In today’s era, as "data" is considered a key crown jewel across any organization, it is a prime target for adversaries and cybercriminals.
Organizations today also want to enable users to work comfortably, accessing data from anywhere (empowering remote/hybrid work amidst COVID19 pandemic). This mandate is achieved securely with MCAS, i.e. an administrator can get visibility to protect files and manage file-sharing restrictions for the employees within SaaS platforms – no matter what storage services they use.
Let us get started with Step 1 – wherein, we would need to enable File Monitoring in MCAS. Go to settings > File Tab > and enable the checkbox for “enable file monitoring” (Figure 1 and 2).
Figure 1
Figure 2
To gain access to the data/apps, we need to use application connectors and choose the app we want to manage (the access is managed via API).

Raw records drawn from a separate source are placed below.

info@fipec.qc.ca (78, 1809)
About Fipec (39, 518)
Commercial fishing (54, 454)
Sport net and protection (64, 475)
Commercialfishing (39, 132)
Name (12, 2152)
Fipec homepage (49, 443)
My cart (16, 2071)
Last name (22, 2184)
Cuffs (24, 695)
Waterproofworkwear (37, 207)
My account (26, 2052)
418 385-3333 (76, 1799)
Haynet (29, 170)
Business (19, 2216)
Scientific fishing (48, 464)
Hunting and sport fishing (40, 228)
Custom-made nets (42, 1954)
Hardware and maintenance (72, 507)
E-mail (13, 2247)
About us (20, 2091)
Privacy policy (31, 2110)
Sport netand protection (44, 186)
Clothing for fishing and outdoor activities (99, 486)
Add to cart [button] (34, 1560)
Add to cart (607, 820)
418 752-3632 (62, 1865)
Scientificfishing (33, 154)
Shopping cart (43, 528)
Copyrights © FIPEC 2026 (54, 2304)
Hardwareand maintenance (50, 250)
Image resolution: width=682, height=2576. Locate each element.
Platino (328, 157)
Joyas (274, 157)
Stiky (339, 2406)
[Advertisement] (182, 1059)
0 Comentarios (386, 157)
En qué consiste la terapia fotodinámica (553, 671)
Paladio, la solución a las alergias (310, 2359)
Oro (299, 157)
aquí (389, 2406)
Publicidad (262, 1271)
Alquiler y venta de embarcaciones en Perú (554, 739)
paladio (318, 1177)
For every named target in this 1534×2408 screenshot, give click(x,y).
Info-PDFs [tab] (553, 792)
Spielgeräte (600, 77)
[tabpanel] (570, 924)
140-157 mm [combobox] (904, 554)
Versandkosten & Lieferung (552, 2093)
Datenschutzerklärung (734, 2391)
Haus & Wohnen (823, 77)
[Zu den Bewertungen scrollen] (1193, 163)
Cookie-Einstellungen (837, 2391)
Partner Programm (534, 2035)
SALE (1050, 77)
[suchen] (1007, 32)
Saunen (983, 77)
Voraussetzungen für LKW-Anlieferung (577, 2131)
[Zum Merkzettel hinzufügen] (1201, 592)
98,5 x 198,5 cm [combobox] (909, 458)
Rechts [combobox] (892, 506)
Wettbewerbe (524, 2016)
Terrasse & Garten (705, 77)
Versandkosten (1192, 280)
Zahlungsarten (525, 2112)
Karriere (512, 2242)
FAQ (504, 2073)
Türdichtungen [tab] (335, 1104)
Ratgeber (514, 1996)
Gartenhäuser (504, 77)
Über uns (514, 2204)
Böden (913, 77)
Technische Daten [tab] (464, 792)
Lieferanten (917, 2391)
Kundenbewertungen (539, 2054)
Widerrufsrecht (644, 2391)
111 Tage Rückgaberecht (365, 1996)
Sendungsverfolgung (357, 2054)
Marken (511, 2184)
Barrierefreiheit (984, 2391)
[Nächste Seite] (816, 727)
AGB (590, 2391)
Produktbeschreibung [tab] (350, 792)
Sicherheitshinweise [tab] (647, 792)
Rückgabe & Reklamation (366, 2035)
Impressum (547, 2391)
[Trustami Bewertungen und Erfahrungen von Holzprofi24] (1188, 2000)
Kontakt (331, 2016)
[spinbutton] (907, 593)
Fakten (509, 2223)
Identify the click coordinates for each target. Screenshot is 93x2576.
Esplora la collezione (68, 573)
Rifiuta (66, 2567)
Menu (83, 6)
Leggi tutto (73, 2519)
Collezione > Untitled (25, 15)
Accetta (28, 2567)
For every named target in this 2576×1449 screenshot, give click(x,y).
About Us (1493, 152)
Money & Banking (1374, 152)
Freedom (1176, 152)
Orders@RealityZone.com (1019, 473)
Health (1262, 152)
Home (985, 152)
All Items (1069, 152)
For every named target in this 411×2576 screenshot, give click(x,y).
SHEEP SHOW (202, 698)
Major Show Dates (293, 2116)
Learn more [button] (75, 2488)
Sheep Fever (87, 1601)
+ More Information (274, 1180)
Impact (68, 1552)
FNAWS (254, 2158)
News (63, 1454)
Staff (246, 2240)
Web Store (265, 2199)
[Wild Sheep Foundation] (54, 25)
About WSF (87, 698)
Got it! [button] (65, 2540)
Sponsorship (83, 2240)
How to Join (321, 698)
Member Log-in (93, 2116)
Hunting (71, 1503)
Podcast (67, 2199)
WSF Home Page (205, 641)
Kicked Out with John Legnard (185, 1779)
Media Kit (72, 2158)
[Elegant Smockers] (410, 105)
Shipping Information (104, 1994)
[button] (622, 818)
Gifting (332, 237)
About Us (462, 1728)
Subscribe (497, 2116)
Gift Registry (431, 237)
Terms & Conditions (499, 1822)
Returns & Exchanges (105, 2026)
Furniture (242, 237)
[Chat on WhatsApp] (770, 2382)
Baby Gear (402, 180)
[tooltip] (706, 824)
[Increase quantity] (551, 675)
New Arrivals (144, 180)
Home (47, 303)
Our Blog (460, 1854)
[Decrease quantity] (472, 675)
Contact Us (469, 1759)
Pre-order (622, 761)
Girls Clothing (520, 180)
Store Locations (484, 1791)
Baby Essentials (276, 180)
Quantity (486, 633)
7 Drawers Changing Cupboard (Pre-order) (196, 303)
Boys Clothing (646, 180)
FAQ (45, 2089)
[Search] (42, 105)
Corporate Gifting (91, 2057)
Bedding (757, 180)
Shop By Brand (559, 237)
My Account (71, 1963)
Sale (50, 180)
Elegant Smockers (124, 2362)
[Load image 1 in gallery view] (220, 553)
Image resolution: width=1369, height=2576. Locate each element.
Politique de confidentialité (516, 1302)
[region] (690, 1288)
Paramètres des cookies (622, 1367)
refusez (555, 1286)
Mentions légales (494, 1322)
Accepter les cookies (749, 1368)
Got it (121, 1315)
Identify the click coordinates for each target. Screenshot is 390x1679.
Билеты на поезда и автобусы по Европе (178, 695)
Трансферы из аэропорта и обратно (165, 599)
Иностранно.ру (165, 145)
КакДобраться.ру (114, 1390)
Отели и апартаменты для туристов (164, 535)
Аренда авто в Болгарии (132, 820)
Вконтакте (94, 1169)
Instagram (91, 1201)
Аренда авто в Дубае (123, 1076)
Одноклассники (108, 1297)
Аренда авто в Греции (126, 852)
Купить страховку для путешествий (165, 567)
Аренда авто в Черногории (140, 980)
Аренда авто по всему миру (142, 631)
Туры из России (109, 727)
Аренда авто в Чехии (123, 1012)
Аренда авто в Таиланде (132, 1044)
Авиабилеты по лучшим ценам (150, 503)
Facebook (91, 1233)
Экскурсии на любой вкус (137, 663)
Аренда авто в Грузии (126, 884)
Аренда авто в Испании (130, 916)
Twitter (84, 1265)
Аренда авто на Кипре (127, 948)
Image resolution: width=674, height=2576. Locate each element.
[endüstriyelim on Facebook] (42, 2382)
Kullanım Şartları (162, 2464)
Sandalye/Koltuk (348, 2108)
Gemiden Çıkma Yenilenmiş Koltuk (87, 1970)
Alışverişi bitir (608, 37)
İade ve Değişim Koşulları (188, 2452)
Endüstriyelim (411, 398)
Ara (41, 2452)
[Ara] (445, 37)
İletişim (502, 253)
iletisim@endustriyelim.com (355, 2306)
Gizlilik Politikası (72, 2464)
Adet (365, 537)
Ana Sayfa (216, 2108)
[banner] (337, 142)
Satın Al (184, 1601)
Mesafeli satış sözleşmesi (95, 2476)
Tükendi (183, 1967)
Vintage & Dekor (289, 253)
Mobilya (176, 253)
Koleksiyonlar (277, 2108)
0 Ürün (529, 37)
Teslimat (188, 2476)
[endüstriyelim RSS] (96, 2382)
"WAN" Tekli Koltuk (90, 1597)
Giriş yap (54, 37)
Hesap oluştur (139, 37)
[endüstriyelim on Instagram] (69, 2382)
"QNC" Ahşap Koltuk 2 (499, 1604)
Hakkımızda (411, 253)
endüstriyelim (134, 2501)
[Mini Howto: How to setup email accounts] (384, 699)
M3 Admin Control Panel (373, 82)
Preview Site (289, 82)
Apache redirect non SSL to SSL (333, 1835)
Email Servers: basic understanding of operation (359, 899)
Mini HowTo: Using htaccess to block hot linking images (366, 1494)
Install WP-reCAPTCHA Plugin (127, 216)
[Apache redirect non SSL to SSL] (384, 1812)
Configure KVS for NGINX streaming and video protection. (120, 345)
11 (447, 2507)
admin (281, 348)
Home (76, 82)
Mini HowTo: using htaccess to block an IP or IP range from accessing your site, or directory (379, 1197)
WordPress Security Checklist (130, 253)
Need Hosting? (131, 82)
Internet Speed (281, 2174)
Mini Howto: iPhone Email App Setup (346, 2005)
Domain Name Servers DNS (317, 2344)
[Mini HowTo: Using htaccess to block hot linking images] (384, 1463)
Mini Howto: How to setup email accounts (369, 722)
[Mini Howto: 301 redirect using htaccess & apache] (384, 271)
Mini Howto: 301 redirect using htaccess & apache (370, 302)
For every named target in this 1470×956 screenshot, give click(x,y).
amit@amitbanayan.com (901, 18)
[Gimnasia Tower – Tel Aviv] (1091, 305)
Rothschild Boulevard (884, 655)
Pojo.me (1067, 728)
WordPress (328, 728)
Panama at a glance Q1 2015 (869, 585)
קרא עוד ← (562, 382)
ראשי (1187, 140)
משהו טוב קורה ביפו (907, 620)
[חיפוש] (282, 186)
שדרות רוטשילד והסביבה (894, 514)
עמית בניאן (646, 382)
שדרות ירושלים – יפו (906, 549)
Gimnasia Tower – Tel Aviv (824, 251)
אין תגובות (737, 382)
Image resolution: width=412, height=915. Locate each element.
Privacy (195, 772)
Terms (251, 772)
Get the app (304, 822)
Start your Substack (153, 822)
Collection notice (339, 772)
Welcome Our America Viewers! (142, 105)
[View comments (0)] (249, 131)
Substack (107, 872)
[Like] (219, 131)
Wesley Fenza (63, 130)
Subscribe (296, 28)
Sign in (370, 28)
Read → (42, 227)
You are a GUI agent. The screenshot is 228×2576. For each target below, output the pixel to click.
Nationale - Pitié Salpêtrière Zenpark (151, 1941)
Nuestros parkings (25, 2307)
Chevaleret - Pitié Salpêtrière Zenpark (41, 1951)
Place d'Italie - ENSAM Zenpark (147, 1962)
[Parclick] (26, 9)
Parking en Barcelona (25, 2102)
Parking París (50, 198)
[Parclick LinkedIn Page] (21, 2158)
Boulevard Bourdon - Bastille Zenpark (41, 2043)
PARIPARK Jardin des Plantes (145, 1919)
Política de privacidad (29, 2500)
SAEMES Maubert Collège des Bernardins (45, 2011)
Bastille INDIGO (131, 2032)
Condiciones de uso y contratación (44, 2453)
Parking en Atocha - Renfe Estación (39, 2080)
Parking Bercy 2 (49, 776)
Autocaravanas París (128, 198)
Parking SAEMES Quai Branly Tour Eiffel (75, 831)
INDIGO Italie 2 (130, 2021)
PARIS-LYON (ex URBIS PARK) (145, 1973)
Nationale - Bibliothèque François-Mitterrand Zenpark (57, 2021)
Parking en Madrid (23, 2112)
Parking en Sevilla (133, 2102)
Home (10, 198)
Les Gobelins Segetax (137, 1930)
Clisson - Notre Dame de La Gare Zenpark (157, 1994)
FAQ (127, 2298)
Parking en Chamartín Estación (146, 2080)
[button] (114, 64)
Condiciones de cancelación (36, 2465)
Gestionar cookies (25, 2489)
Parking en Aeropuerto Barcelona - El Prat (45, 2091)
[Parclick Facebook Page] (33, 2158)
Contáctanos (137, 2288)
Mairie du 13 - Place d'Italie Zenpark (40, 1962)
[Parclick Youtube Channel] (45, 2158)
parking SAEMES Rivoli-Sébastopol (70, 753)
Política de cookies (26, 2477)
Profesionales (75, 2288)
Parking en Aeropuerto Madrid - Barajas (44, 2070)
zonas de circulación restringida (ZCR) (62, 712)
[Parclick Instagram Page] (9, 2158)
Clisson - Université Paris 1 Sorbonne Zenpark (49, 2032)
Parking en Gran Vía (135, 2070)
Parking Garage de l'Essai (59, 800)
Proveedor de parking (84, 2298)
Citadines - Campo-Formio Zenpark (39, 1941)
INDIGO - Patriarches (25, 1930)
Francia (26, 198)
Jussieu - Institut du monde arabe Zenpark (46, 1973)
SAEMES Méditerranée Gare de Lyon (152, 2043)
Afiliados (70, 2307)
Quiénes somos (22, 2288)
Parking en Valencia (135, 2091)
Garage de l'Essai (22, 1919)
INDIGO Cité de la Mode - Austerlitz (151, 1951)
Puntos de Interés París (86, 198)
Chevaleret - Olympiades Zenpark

Go To: Connected apps >> select Edit settings > and checkbox Office 365 Files (Figure 3,4 and 5)
Figure 3
Figure 4
Figure 5
After nearly ~30 min (depending on the amount of data and users) go to ‘Files’ under ‘Investigate’ and run a query for stating the files shared externally (Figure 6). As a follow up, we would also create a search policy to alert all external file share.
Figure 6
Once you get the results, you can filter for "public internet/public with links/external users" to gain a better understanding of where data is shared within your organization (Figure 7).
Figure 7
From there it is easy to create a search policy (which can be used for scanning and alerting) - Just click on "+ New Policy from Search" and you move through to (Figure 8).
Figure 8
The policy will alert for files that have been externally shared with users outside of the organization. We also can get alerts for any DLP policy match for sensitive data like an ID number or credit card (Illustrated the template in figure 9).
Figure 9
Choose "Send policy-match digest to file owner" to notify users that shared data has hit DLP policy with external users (also an admin alert) OneDrive / SharePoint (Figure 10).
Figure 10
Once you click on create, you need to wait until the scan is complete as per the policy configured and an alert appears (Figure 11).
Figure 11
Once the alert is created you can go ahead and expand specific alerts and investigate each of them (Figure 12 and 13).
Figure 12
Figure 13
In this article, we illustrated how organizations connected to a SaaS service (Office 365) could protect their data, using sophisticated MCAS DLP policies to identify and combat internal/external threats. This way – organizations can have adequate control over their data through MCAS, irrespective of the SaaS services used within the organization.